Exercise details » Below are entries to reproduce exactly, apart from their pictures.

Data extracts »
• • • • •

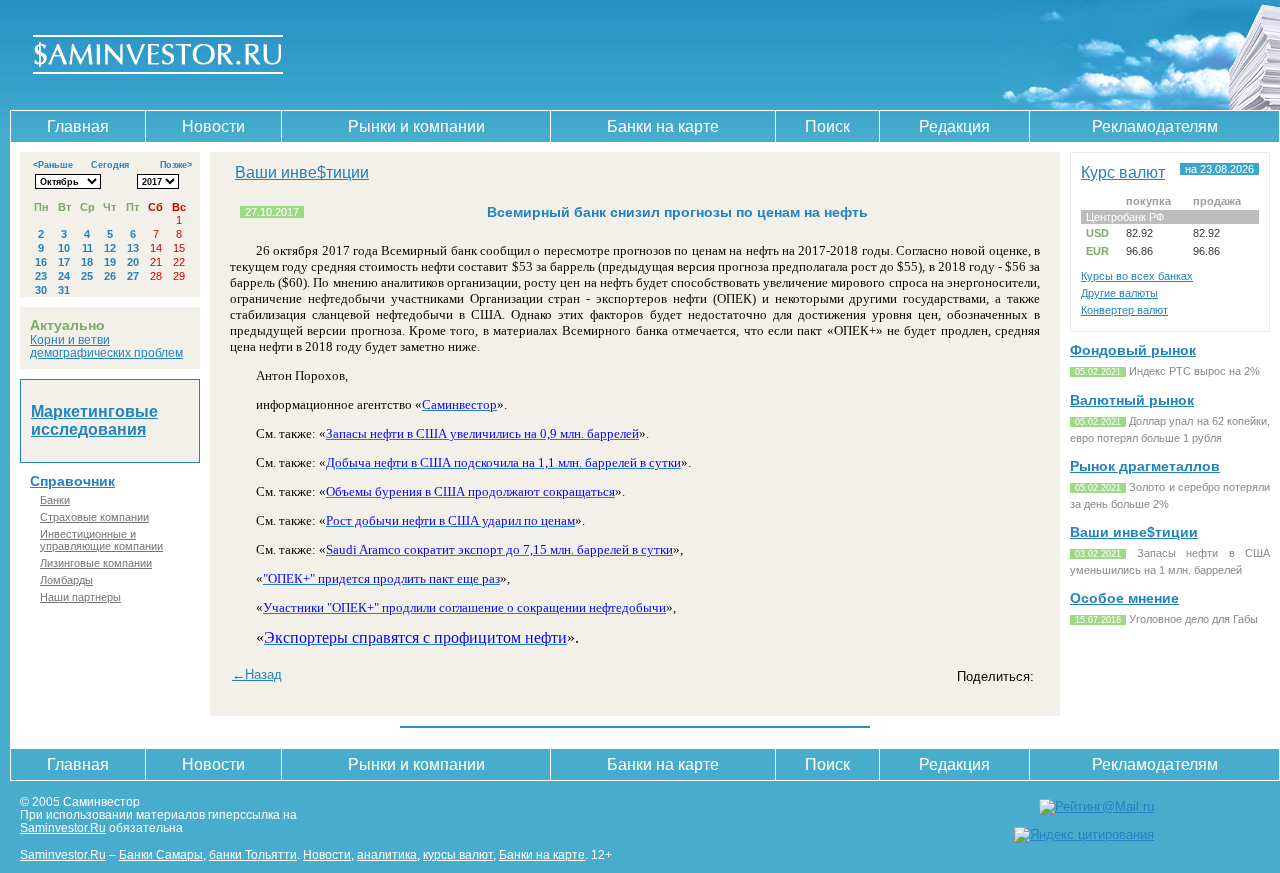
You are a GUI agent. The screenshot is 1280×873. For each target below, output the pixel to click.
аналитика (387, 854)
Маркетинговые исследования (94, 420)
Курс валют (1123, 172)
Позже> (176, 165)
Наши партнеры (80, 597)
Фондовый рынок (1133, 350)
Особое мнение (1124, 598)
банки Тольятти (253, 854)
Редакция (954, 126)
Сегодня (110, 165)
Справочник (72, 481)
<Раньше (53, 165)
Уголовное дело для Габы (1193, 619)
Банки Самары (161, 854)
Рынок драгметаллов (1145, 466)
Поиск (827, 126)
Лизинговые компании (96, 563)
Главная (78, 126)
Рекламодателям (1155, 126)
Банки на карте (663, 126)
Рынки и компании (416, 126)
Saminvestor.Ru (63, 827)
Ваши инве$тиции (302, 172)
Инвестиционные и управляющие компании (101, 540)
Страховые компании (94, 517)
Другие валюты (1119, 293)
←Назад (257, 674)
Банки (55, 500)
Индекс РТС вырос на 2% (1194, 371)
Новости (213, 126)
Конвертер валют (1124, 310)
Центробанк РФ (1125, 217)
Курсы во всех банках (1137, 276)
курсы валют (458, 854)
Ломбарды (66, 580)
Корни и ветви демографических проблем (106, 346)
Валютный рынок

• • • • •

Result »
You are a GUI agent. The screenshot is 1280×873. For each target below, output the pixel to click.
аналитика (387, 854)
Маркетинговые исследования (94, 420)
Курс валют (1123, 172)
Позже> (176, 165)
Наши партнеры (80, 597)
Фондовый рынок (1133, 350)
Особое мнение (1124, 598)
банки Тольятти (253, 854)
Редакция (954, 126)
Сегодня (110, 165)
Справочник (72, 481)
<Раньше (53, 165)
Уголовное дело для Габы (1193, 619)
Банки Самары (161, 854)
Рынок драгметаллов (1145, 466)
Поиск (827, 126)
Лизинговые компании (96, 563)
Главная (78, 126)
Рекламодателям (1155, 126)
Банки на карте (663, 126)
Рынки и компании (416, 126)
Saminvestor.Ru (63, 827)
Ваши инве$тиции (302, 172)
Инвестиционные и управляющие компании (101, 540)
Страховые компании (94, 517)
Другие валюты (1119, 293)
←Назад (257, 674)
Банки (55, 500)
Индекс РТС вырос на 2% (1194, 371)
Новости (213, 126)
Конвертер валют (1124, 310)
Центробанк РФ (1125, 217)
Курсы во всех банках (1137, 276)
курсы валют (458, 854)
Ломбарды (66, 580)
Корни и ветви демографических проблем (106, 346)
Валютный рынок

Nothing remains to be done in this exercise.